Os otários estão morrendo, presidente. Quando desligou pardais de estradas federais porque motorista “não é otário, não faz isso daí”, os fatos seguiram a ordem causal das coisas. Tivemos a primeira alta em acidentes graves desde 2011. Mesmo que a morte de otários não te comova, faltou observar que acidentes matam não otários. Sabe quanto custa para o Estado?

A Amazônia está queimando. Não é a cultura local, mas ausência de Estado. O desmatamento aumentou 29% (74% em área indígena). A costa brasileira sofre o maior vazamento de óleo da história. O ministério em desmanche reage a passos de tartarugas (que também morrem). Culpar, sem evidências, quem protege a natureza só fez escancarar inépcia e má-fé. Foi para promover DiCaprio?

Multas ambientais caíram pela metade. Pesquisas econômicas mostram que desmatamento beneficia o crime e produz pobreza, não crescimento. Vai faltar chuva para agricultura e água na torneira. O prejuízo foi calculado?

Donald Trump não te quer, presidente. Enquanto isso, o país engole a seco uma retaliação arbitrária no comércio internacional. Não te sobrou aliado lá fora. Ernesto sugere alguma reação à altura?

Ritos democráticos estão se esfarelando tal como planejado. Boa parte de tua equipe tem conhecimento diminuto da função que exerce, combinado com negação dos fatos, paranoia conspiratória e desprezo pela política pública que administra. É essa a ideia.

Só pede para pararem de falar em AI-5. O novo AI-5 não precisa se chamar AI-5. O estado geral de dormência funciona melhor do que a gritaria. Qualquer dúvida, liga para o Orbán. A “linha direta” com Trump serve apenas para recados de amor.

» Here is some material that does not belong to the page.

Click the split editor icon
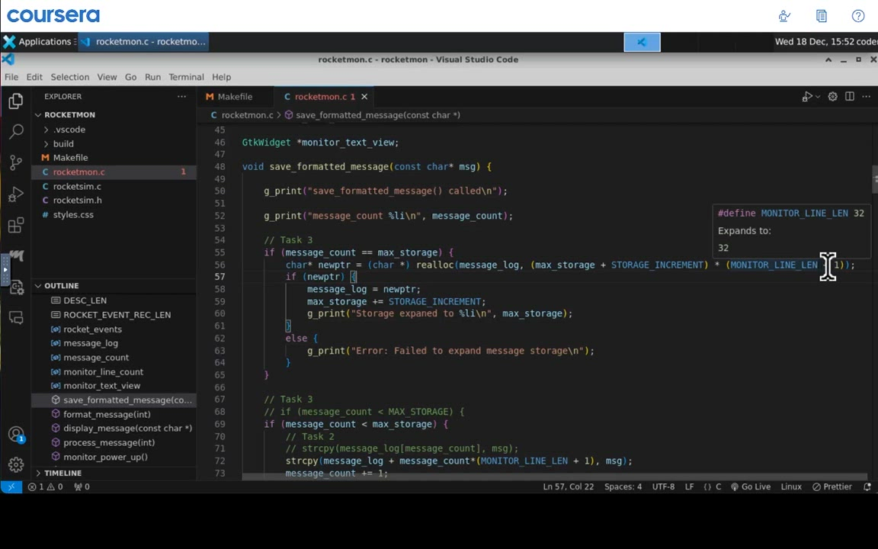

São alguns fatos, presidente. Agora uma dica sobre a imprensa. Seria melhor segurar a raiva, pois quanto mais você ataca a Folha, mais a dignifica. Esse rebote moral é implacável. A dica vale para a violência que pratica contra mulheres, homossexuais, índios, negros, paraíbas, jornalistas, artistas, professores, cientistas, detentos torturados ou qualquer dissidente.

A dignidade nos aplica outra rasteira: quanto mais se tenta ferir a do outro, mais se diminui a de si próprio. Não que tua biografia anime qualquer um a dizer que te restou alguma, mas a dignidade é uma matriarca generosa. Ela pede que até você, na sua humanidade rudimentar, tenha teus direitos protegidos.

Ninguém está autorizado a te agredir como você agride o outro. Nem que você fosse um genocida. O Tribunal Penal Internacional obedece a este princípio. A dignidade do genocida requer respeito a direitos básicos. Jesus Cristo pensava parecido, mas pouco te importa. Afinal, teu fígado já disse que a filosofia cristã equivale a “esterco da vagabundagem”.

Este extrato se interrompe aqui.